Borough President Adams Calls Third Party Transfer Program ‘Racist’
BOROUGH Hall — Borough President Eric Adams on Thursday said the city housing agency’s implementation of a controversial property transfer program is “racist,” and that its practice of taking homes away from black and brown homeowners is “intentional.”
“What they’re doing to black and brown property owners is malfeasant at best,” he said at a press conference at Borough Hall. “There is a clear conspiracy to remove homes from black and brown people, and we need to call it the way it is and not try to sugarcoat it.”
“This unbelievable that this is happening,” he added, lamenting the “overly broad application” of what he said was a fundamentally well-intentioned program.
“We are committed to fully reviewing the program through our collaborative working group with Council Member Cornegy,” Department of Housing Preservation and Development (HPD) spokesperson Juliet Pierre-Antoine said, without addressing Adams’ accusations of city-sanctioned racism. “We ultimately hope to improve the transparency and effectiveness of the process while doing all we can to assist building owners with addressing arrears and avoiding escalation of financial strains or physical distress.”
Third Party Transfer Program allows the city to transfer property with municipal debts like property taxes and water bills, as well as properties with city-identified hazardous conditions, to non-profit and affordable housing developers. The program was created by the City Council in 1996 in response to decades property abandonment and the city’s failure as a landlord, and works to ensure troubled properties are in a state of good repair and taxes as well as bills get paid to the city.

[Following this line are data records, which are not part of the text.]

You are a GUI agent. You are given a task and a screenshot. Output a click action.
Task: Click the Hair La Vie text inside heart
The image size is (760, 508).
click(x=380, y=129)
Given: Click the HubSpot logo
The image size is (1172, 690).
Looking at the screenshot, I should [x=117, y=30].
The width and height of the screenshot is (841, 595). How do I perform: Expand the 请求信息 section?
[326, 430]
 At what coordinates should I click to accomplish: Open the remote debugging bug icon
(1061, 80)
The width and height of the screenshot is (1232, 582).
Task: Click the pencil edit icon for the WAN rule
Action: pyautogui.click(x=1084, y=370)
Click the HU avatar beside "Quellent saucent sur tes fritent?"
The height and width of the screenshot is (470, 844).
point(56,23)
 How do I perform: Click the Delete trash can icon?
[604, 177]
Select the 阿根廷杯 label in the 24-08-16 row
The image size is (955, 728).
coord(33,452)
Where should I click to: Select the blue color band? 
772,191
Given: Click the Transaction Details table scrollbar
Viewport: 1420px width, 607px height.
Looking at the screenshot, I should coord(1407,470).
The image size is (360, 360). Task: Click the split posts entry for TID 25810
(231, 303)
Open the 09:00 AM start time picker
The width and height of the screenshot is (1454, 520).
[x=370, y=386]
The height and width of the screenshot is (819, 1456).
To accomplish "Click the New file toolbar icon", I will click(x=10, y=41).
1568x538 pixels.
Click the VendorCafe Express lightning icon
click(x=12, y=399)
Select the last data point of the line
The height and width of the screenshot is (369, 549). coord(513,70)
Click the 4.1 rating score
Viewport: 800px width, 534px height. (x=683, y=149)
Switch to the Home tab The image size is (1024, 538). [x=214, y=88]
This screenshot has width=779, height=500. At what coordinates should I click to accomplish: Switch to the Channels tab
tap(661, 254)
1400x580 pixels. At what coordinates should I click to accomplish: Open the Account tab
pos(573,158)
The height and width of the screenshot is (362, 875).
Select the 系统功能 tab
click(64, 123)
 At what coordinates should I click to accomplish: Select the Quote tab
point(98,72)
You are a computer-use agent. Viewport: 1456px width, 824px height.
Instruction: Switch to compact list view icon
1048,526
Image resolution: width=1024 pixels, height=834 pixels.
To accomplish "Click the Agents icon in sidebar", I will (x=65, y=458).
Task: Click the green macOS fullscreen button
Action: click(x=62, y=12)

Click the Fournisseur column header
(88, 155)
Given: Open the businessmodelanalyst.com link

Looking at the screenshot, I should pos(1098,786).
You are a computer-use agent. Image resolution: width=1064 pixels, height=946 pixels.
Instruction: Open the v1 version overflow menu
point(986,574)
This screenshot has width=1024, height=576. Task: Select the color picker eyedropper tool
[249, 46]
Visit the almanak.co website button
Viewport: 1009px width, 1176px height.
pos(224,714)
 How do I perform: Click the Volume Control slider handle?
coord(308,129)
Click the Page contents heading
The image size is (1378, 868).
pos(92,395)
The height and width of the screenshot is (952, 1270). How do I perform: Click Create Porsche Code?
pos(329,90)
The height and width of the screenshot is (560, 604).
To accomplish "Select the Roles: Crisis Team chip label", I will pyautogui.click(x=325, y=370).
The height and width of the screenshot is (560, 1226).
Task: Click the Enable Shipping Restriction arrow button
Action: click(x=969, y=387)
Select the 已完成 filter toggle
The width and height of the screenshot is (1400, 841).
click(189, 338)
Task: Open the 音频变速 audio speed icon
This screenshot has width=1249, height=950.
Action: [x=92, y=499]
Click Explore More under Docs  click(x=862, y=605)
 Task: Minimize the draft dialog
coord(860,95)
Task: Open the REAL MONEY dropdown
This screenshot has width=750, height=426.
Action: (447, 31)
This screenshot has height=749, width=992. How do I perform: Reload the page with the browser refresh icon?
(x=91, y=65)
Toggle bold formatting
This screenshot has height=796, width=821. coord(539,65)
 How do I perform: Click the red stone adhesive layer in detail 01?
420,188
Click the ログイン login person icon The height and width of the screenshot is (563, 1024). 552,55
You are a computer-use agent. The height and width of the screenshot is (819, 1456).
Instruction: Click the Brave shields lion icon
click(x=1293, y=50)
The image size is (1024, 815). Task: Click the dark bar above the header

Adams’ comments come after Council Member Robert Cornegy, who hosted the press conference, said earlier this week that he would this fall push bills in the housing and buildings committee, which he chairs, to fix the Third Party Transfer Program. The unveiling of potential legislation, first reported on Tuesday by Bklyner, followed a hearing on the program last Monday, when the city’s housing commissioner was put on the hot seat over how the city has carried out TPT.
At that hearing, HPD Commissioner Louise Carroll adamantly denied claims that the city was targeting homes owned by people of color for third-party transfers.
“Council member, when we do the selections, we are not looking at racial data. All we are looking at it how much money is owed to the city,” she said at last week’s hearing. “TPT does not target any specific neighborhood or community. It selects properties through a thoughtful process grounded in local law and focused on tax enforcement and rehabilitation for residential properties with municipal arrears.”
And, notably, many of the neighborhoods where properties have been selected for the controversial program the had been redlined and disinvested from, bringing structural, historical factors that predate, and reach beyond the scope of, TPT into the equation.
Cornegy remains unconvinced.
“I was unimpressed with the city’s response to our questions, and it’s clear that there’s more work to be done to make sure the Third Party Transfer Program is meeting its intentions in an equitable and fair way,” Cornegy, who represents Bed-Stuy and the northern part of Crown Heights, said Thursday of the hearing. “Given the wide latitude that’s given to HPD on this program— and their targeting of black and brown communities— the program should be subject to a higher level of scrutiny and more Council oversight.”
He went on to cite statistics from a City Council report on TPT that showed a disproportionate amount of properties selected for the program during the latest of ten rounds were in predominantly black neighborhoods in Brooklyn like Bed-Stuy, the northern part of Crown Heights, Stuyvesant Heights, East New York as well as Bushwick.
Specifically, out of the 420 properties selected in the last round, which had a total value of about $315 million, 46 percent of those selected were in Brooklyn. Thirty-two of them were in Crown Heights North, 18 in Stuyvesant Heights, and 17 in Bed-Stuy—neighborhoods that are part of Cornegy’s district.
“District 36 is ground zero for gentrification,” he said, citing rising property values there in recent years.
The report also showed that HPD had strayed from its playbook for selecting properties. According to the report, four properties owed less than the current $1,000 threshold, which would be raised to $100,000 if a Cornegy-proposed bill is passed, and three did not owe any money at all. In addition, the report found that HDFC coops comprised 118 of the properties that the city chose for the latest TPT round, as well as 27 of the 65 properties that ended up being foreclosed on.
“The practical implication of an HDFC’s inclusion in TPT is that the HDFC converts from a cooperative to a rental building post-transfer,” reads the report in part. “This meant that the economically vulnerable New Yorkers who were shareholders in such properties—and may have spent years rehabilitating and maintaining such properties when the city no longer wished to do so—stood to lose ownership of their units as a result of TPT.”
In turn, Cornegy said in the coming months his committee would be workshopping bills to fix “fundamental flaws in the program,” as part of a process that will move forward concurrently with a working group— which was created in June and of which HPD is a member— that’s tasked with reexamining the program and proposing changes to it.
“I’m encouraged that the HPD commissioner has said everything is on the table for the working group,” he said, referring to Carroll’s comments during last week’s hearing. “I’m joining the working group in good faith, [and hope] that we’ll find an equitable and fair solution. I’m optimistic about that.”